Only these lines of the data below are wanted: the one with "This screenshot has width=1000, height=369.", the one with "Task: Click the CMSampleBuffer type name", and any lines between them, each repeated exactly.

Material for this exercise
= Beginning of Section =

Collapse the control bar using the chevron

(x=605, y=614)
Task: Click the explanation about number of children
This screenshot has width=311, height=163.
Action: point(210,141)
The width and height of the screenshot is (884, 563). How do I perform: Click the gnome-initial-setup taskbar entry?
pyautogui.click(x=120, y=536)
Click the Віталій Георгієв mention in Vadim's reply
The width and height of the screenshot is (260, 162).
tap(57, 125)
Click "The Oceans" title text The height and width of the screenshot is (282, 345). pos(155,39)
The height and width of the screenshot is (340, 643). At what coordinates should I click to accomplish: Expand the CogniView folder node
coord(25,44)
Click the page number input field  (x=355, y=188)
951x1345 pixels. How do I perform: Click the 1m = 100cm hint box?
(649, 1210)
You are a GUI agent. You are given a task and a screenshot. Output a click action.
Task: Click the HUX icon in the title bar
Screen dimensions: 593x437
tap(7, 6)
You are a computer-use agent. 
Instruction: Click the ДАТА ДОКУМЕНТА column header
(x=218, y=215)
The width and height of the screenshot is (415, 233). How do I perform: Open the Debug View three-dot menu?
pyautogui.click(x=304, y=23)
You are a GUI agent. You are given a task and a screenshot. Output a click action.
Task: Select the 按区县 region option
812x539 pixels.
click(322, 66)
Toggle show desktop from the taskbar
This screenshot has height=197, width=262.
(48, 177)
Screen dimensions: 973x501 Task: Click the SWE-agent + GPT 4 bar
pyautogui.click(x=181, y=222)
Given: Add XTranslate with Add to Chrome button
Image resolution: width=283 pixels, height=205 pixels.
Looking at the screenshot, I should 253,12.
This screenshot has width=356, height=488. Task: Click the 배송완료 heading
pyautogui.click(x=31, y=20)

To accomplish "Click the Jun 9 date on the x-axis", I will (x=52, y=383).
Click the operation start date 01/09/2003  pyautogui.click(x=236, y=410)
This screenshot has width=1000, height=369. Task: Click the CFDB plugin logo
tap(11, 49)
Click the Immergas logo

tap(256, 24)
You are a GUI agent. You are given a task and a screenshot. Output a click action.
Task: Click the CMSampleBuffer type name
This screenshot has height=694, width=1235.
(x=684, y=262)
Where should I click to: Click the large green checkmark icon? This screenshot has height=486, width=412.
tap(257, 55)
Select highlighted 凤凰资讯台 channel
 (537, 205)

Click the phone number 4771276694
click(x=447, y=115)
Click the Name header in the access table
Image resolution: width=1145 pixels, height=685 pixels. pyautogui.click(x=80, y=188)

= End of Section =

Exercise answer
This screenshot has width=1000, height=369. Task: Click the CFDB plugin logo
tap(11, 49)
Click the Immergas logo

tap(256, 24)
You are a GUI agent. You are given a task and a screenshot. Output a click action.
Task: Click the CMSampleBuffer type name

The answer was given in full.